Bengali bratakathās are folk ritual tales and rhymes that women listen to and/or narrate at the time of the accomplishment of their ritual vows known as bratas (Sanskrit vratas), made for the fulfillment of worldly wishes and wants. The bratas (ritual vows) and their kathās (tales), together with chāṛās (rhymes), create a space where women apparently dominate by becoming the performers, the narrators, the transmitters, the authorities of knowledge, the agencies of socio-familial wellbeing and the protectors of moral and ideological institutions. As these tales and rhymes portray, the “female force” crucially plays the central role in determining and retaining the power structures of society which otherwise would not be sustained for long. While very often an alternative female presence is found in these bratakathās, a complex patriarchal mechanism of relentless suppression, subjugation and marginalization of the same cuts through the narrative structures. At times, it is detected and explicitly voiced against – with grief, pain, anger and bantering criticism.
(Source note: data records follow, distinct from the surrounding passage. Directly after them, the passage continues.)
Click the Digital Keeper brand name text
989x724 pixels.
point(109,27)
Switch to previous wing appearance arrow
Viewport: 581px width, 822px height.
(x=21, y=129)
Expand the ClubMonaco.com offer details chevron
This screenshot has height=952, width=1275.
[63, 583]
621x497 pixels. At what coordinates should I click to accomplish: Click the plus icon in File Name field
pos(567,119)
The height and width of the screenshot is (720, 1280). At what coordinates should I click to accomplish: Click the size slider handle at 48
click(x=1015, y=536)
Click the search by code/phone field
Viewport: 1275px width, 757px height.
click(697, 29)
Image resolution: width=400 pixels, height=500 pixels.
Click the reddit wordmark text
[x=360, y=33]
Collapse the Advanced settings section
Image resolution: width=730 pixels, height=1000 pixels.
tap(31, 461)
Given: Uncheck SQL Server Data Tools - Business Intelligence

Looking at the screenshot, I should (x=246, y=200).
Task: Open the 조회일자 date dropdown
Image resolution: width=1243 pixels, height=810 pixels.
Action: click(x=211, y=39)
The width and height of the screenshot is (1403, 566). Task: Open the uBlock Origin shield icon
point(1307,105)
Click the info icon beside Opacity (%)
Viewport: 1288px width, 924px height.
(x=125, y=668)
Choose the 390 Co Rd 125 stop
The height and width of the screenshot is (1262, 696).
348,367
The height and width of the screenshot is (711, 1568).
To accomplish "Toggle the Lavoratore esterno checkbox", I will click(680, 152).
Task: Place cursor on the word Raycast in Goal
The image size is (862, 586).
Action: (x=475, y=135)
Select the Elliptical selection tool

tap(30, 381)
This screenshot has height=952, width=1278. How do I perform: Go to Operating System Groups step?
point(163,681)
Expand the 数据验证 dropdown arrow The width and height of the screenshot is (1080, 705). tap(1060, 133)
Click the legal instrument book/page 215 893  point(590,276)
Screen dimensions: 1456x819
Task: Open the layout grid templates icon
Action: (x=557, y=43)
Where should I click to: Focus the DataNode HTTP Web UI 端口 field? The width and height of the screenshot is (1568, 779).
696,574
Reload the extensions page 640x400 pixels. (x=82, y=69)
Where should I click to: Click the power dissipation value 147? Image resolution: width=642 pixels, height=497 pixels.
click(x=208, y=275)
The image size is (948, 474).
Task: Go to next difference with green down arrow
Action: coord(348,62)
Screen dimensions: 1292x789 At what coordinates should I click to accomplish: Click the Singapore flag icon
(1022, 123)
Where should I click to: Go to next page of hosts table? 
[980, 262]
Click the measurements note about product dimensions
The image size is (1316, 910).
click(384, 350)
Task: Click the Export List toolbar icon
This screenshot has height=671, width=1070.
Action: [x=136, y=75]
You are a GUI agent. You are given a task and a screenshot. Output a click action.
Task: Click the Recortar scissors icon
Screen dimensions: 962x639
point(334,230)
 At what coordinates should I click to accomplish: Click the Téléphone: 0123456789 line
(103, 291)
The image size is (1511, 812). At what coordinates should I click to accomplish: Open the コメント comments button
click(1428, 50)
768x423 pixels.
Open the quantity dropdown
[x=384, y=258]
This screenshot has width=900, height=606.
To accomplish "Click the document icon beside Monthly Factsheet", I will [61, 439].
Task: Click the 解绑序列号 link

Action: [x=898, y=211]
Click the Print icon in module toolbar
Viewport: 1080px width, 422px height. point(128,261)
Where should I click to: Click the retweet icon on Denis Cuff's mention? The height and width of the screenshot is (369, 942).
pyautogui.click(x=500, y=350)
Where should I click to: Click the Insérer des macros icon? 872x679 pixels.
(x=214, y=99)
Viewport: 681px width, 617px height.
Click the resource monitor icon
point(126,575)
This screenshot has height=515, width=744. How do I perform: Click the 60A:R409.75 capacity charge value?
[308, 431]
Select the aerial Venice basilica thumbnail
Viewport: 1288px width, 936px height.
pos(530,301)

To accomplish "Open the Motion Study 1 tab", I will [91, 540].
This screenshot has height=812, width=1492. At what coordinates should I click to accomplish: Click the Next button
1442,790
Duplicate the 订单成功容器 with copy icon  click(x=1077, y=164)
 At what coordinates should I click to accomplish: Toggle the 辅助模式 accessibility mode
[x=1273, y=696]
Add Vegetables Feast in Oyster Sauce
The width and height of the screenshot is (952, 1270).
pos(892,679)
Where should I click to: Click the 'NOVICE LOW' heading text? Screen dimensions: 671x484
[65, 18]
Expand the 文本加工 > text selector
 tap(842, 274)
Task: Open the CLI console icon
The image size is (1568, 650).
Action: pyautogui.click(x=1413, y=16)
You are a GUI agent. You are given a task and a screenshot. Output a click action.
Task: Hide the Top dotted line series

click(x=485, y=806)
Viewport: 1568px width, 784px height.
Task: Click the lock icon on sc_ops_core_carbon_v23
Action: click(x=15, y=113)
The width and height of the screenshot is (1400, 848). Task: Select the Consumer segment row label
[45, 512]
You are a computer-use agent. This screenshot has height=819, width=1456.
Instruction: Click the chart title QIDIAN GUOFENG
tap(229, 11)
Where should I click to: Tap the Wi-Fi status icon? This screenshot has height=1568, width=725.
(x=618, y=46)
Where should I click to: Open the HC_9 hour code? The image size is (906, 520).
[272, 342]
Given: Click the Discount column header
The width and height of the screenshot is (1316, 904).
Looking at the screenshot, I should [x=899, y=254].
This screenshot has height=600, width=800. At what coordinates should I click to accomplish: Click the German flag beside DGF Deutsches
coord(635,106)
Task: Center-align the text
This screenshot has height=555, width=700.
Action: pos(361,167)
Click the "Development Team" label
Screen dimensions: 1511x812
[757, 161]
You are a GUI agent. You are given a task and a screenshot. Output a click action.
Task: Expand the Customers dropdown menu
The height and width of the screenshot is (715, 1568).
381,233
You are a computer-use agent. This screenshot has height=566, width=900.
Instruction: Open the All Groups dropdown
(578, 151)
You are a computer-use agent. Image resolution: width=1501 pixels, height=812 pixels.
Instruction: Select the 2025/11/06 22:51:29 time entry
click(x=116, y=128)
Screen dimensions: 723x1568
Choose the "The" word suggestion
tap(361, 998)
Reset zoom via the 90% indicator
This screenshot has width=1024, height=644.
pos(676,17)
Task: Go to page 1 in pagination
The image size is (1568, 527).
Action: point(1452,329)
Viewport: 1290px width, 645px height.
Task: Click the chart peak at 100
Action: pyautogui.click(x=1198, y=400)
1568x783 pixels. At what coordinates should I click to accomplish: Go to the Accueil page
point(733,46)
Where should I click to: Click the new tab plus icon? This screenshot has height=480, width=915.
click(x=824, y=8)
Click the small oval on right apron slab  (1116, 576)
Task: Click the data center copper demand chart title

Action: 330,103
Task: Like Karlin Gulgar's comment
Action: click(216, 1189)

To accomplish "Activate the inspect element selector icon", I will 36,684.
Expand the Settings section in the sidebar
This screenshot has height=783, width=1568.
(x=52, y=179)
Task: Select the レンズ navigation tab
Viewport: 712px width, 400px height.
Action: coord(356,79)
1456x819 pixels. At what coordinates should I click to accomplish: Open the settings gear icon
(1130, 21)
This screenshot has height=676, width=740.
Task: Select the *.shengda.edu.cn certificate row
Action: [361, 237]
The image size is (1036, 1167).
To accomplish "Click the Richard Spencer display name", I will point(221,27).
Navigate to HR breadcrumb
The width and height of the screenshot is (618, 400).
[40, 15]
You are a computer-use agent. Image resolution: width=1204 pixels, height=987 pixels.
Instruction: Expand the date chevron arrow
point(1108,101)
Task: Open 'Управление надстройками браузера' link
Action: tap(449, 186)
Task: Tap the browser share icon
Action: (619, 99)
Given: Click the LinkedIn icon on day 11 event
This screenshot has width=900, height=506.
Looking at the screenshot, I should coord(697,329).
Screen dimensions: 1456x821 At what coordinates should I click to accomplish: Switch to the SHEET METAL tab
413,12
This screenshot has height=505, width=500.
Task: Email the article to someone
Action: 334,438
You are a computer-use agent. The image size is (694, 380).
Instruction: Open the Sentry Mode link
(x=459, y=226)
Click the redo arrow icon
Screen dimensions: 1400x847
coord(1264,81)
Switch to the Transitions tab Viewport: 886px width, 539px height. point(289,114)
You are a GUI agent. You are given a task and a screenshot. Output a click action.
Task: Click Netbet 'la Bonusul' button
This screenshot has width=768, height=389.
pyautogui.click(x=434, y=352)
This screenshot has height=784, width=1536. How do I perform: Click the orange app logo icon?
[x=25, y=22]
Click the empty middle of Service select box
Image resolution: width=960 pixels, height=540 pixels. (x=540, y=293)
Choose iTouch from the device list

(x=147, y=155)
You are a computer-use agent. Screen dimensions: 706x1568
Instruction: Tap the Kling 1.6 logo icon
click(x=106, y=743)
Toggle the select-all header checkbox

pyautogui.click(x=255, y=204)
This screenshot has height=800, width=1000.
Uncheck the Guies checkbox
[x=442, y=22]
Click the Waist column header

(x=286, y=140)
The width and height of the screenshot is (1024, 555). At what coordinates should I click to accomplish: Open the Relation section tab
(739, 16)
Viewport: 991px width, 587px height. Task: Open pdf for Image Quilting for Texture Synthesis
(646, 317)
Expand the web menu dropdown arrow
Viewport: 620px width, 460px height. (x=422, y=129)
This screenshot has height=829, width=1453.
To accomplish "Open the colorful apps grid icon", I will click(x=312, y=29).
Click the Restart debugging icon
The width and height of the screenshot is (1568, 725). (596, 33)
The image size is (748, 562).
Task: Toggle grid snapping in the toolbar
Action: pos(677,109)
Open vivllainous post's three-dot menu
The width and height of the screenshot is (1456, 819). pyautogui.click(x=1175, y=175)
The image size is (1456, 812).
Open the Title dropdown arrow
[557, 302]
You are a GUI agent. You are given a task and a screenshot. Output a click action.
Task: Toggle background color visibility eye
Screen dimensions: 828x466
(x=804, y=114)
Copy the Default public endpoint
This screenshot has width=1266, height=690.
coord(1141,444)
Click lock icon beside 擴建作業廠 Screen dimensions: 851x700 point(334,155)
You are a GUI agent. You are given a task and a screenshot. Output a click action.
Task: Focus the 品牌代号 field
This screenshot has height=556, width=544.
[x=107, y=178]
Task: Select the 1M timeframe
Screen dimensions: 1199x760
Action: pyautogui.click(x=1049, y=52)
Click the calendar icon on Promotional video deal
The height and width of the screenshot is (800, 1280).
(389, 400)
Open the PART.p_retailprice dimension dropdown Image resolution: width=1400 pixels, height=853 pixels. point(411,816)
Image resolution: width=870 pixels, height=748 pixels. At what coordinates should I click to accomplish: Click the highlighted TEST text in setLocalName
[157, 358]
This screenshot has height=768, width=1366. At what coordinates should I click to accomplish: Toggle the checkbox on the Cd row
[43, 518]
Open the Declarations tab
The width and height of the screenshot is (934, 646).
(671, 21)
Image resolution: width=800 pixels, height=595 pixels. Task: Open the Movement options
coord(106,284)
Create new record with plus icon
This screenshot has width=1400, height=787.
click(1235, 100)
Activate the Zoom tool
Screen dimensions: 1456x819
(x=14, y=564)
At other times, it is only hinted at in the spirit of pleasing submission, interpolated by the ideological (and not entirely hegemonic) structures. Very often it becomes mystically inscrutable as they appear to be honest and apparently naturalizing forces in an attempt to dilute all inner complicacies and possibilities in the con/textuality of these narratives. The femaleness in these ritual stories and rhymes continuously keeps on swinging between the subject and the object positions, blurring all such dyadic constructions (male/female, centre/margin, and so on) situating itself, as Julia Kristeva terms it, in an existentially interstitial condition/space of “abjection.”